Rivista di psicologia, novembre 2001 —
Dall'11 settembre, lo spettro del fanatismo religioso aleggia nelle menti, e molti si chiedono se la violenza sia intrinseca all'Islam. Basandosi non solo sulla storia, ma anche sui versetti del Corano, alcuni sostengono che questa religione sia intrinsecamente fanatica e bellicosa. Negarlo, affermano, sarebbe un errore tanto grave quanto la passata cecità degli occidentali nei confronti del comunismo o del nazismo. Dopo il mio ultimo articolo, ho ricevuto diverse email da lettori di "Psychologies" che esprimevano questa opinione. Lo ribadisco qui molto chiaramente: non condivido questa prospettiva.
Scritto circa trent'anni dopo la morte del Profeta, attingendo alle tradizioni orali, il Corano è permeato dall'ideologia di un Islam conquistatore. Il celebre jihad, l'appello alla guerra santa, ingiunge ai musulmani di combattere contro gli infedeli – "che non sono altro che immondizia" – per convertirli (Sura 9). Ma accanto a questi testi, vi sono numerosi passaggi che presentano Dio come "il Misericordioso, il Misericordioso" (Sura 1) e invitano i credenti a conformare la propria vita alla giustizia e alla misericordia divine (Sura 3:5).

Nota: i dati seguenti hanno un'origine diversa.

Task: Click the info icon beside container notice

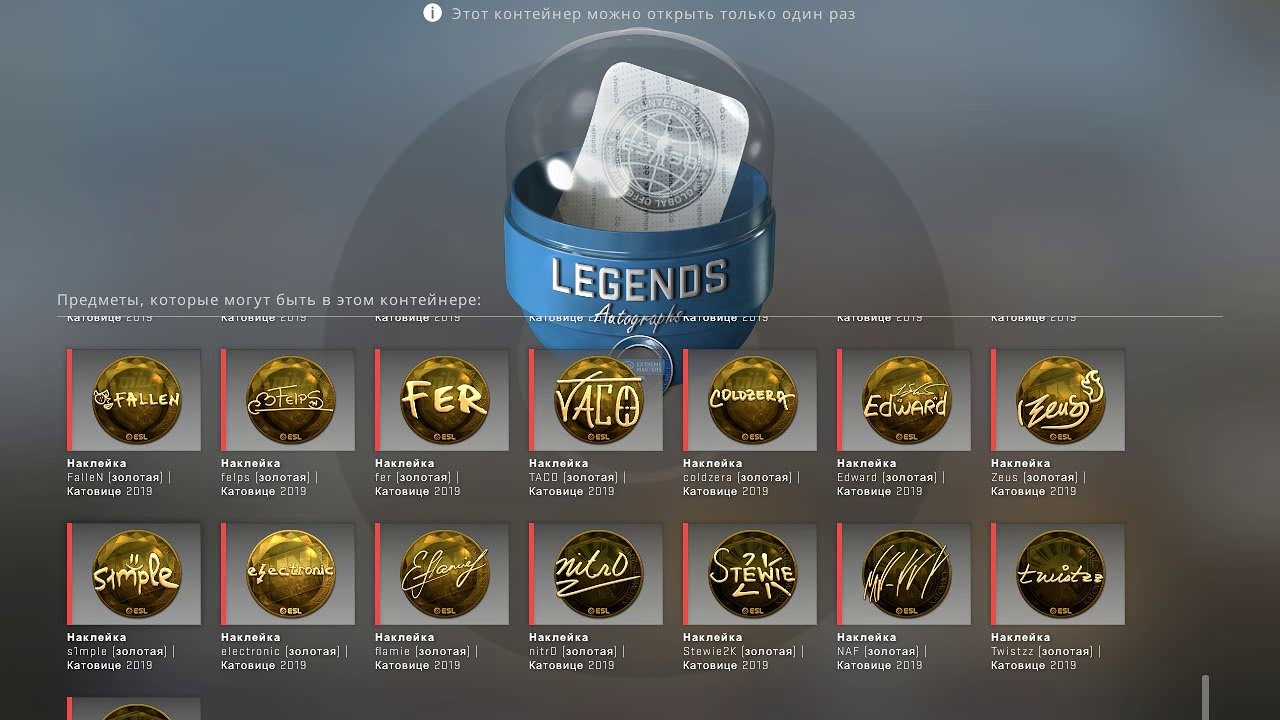Action: (432, 13)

Questa ambivalenza tra amore e violenza non è esclusiva del Corano. È caratteristica delle religioni che affermano di essere "rivelate", ovvero date da Dio ai credenti attraverso un testo sacro. La Bibbia contiene numerosi passaggi in cui Dio comanda agli ebrei di massacrare i loro avversari per conquistare la Terra Promessa (Giosuè 8), e durante le Crociate, la Chiesa cattolica trovò nella Scrittura una giustificazione per la sua politica di conquista e sterminio. Proprio come i Vangeli ci hanno donato Francesco d'Assisi e il Grande Inquisitore, il Corano ha ispirato le più belle poesie d'amore e gli attacchi dell'11 settembre.

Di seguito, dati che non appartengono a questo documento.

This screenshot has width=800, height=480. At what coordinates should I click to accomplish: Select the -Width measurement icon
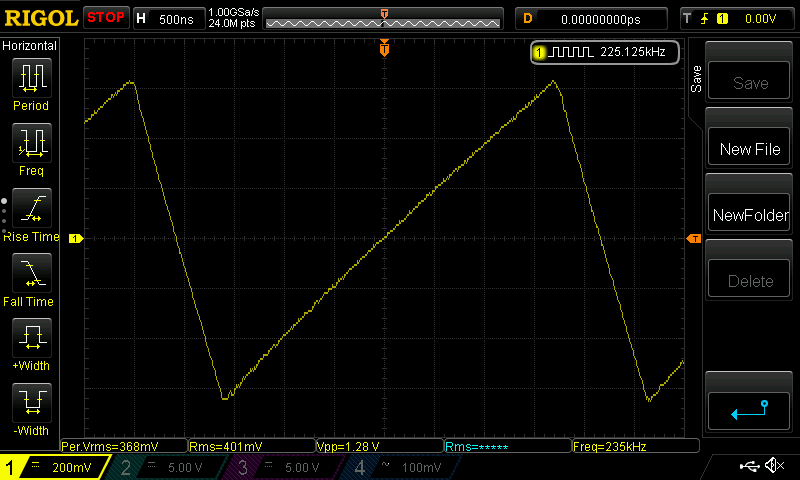[31, 403]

Questa ambiguità nei testi solleva la questione della loro interpretazione. Un'interpretazione letterale dei versetti più bellicosi conduce inevitabilmente agli estremi peggiori. Il fanatismo prospera sul fondamentalismo. Nel corso del tempo, e plasmate dalla modernità, le comunità ebraiche e cristiane hanno sviluppato una lettura critica delle loro Scritture. Ciò le ha condotte a un'interpretazione umanistica, offrendo una spiegazione spirituale, allegorica o simbolica di passi che sembrano contraddire le nozioni, riconosciute come fondamentali, di amore e rispetto per gli altri.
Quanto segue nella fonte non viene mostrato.